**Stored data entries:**
<<<<

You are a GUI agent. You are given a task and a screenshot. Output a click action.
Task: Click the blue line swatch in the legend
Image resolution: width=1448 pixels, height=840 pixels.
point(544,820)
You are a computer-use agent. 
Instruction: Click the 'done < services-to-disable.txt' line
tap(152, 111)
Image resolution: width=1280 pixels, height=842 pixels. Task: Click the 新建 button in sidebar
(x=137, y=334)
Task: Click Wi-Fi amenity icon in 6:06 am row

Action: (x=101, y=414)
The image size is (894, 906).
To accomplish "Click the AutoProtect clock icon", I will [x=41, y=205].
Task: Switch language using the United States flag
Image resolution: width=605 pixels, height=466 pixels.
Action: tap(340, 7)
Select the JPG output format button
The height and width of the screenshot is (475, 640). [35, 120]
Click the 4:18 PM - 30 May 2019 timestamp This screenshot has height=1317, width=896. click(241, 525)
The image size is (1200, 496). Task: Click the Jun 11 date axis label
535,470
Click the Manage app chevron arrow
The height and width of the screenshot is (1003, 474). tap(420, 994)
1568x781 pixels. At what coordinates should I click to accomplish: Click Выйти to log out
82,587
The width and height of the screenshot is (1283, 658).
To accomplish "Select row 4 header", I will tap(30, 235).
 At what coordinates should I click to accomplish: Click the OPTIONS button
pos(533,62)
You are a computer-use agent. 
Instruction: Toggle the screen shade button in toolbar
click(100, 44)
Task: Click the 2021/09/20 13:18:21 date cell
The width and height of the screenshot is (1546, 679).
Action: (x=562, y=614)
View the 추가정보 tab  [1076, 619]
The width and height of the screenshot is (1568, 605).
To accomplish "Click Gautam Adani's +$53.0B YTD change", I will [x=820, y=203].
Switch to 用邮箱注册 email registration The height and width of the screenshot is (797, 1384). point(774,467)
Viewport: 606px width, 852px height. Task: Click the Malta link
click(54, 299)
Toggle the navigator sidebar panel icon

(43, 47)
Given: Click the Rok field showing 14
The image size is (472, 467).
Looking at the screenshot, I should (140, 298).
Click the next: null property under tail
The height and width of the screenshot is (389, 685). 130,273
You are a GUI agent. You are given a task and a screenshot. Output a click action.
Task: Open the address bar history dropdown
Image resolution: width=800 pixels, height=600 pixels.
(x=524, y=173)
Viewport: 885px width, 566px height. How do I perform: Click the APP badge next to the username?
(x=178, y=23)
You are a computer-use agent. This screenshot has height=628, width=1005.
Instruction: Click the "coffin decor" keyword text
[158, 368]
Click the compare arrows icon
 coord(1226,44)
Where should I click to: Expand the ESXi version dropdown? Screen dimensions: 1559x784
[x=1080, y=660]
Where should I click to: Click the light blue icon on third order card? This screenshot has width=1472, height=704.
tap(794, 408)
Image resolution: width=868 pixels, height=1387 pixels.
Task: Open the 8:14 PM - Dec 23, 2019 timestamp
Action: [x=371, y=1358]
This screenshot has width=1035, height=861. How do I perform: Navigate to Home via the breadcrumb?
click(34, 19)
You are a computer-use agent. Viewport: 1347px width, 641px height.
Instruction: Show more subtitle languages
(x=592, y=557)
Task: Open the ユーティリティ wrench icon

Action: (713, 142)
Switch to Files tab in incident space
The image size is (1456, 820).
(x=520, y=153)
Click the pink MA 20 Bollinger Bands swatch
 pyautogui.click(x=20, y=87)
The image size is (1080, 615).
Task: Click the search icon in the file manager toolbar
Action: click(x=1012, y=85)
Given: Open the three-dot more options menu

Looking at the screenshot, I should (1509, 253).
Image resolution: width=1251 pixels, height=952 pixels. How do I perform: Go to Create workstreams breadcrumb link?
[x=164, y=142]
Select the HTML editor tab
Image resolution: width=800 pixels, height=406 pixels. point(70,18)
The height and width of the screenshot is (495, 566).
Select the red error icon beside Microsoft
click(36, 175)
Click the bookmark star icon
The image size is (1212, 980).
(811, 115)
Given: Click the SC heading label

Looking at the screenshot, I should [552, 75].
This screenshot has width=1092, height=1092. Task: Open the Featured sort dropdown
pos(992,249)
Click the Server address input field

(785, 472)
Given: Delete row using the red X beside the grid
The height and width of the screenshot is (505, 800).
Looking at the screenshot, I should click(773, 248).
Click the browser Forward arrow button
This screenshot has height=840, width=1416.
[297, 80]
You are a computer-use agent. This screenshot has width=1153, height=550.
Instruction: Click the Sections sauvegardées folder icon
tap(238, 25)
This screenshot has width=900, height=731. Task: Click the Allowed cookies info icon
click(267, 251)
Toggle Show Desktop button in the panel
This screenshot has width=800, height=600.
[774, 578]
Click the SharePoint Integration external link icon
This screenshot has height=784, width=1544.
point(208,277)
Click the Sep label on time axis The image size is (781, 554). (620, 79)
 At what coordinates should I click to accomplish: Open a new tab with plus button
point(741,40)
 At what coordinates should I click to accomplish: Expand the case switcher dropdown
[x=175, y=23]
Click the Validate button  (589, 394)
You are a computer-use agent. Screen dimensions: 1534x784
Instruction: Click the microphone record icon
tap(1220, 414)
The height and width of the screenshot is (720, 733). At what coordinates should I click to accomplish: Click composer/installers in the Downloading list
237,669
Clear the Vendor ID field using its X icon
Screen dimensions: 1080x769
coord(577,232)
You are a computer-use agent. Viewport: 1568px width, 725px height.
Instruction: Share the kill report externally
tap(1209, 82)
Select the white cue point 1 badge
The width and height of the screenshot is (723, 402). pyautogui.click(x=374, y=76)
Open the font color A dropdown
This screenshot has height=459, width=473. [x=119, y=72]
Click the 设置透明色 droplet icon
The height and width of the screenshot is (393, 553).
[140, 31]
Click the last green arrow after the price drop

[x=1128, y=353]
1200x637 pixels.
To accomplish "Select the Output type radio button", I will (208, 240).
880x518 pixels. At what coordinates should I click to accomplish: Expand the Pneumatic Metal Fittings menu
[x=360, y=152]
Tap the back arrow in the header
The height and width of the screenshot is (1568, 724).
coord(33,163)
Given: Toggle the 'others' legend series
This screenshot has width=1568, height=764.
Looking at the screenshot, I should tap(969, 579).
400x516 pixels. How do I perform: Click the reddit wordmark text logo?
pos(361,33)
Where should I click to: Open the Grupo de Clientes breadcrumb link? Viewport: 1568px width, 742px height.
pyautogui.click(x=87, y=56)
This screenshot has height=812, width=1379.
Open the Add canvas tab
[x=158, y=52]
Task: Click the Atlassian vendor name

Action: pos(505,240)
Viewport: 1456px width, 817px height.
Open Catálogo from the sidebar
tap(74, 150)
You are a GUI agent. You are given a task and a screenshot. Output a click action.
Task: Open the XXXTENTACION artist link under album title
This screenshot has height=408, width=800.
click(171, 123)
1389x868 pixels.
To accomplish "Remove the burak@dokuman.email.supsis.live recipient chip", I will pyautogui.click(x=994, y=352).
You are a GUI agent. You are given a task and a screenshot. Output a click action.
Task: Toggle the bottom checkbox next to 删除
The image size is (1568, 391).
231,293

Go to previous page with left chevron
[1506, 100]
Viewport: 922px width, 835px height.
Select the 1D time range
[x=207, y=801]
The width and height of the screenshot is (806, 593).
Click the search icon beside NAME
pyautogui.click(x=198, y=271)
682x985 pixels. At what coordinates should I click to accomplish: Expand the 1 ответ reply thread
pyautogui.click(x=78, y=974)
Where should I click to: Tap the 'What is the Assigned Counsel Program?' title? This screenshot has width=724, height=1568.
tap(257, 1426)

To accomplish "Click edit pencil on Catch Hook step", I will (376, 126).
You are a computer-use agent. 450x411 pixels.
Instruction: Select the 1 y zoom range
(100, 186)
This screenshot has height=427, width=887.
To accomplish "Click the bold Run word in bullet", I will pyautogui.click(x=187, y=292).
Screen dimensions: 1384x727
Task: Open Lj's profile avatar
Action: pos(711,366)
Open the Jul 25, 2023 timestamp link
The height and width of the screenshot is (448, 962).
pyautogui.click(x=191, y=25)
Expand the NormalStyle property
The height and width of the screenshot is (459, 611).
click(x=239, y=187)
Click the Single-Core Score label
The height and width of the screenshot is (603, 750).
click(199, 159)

>>>>

Going back over the entries above, copy word for word every line from the one that has "Click the pink MA 20 Bollinger Bands swatch" on through the one that has "You are a computer-use agent. Screen".

Click the pink MA 20 Bollinger Bands swatch
 pyautogui.click(x=20, y=87)
The image size is (1080, 615).
Task: Click the search icon in the file manager toolbar
Action: click(x=1012, y=85)
Given: Open the three-dot more options menu

Looking at the screenshot, I should (1509, 253).
Image resolution: width=1251 pixels, height=952 pixels. How do I perform: Go to Create workstreams breadcrumb link?
[x=164, y=142]
Select the HTML editor tab
Image resolution: width=800 pixels, height=406 pixels. point(70,18)
The height and width of the screenshot is (495, 566).
Select the red error icon beside Microsoft
click(36, 175)
Click the bookmark star icon
The image size is (1212, 980).
(811, 115)
Given: Click the SC heading label

Looking at the screenshot, I should [552, 75].
This screenshot has width=1092, height=1092. Task: Open the Featured sort dropdown
pos(992,249)
Click the Server address input field

(785, 472)
Given: Delete row using the red X beside the grid
The height and width of the screenshot is (505, 800).
Looking at the screenshot, I should click(773, 248).
Click the browser Forward arrow button
This screenshot has height=840, width=1416.
[297, 80]
You are a computer-use agent. This screenshot has width=1153, height=550.
Instruction: Click the Sections sauvegardées folder icon
tap(238, 25)
This screenshot has width=900, height=731. Task: Click the Allowed cookies info icon
click(267, 251)
Toggle Show Desktop button in the panel
This screenshot has width=800, height=600.
[774, 578]
Click the SharePoint Integration external link icon
This screenshot has height=784, width=1544.
point(208,277)
Click the Sep label on time axis The image size is (781, 554). (620, 79)
 At what coordinates should I click to accomplish: Open a new tab with plus button
point(741,40)
 At what coordinates should I click to accomplish: Expand the case switcher dropdown
[x=175, y=23]
Click the Validate button  (589, 394)
You are a computer-use agent. Screen dimensions: 1534x784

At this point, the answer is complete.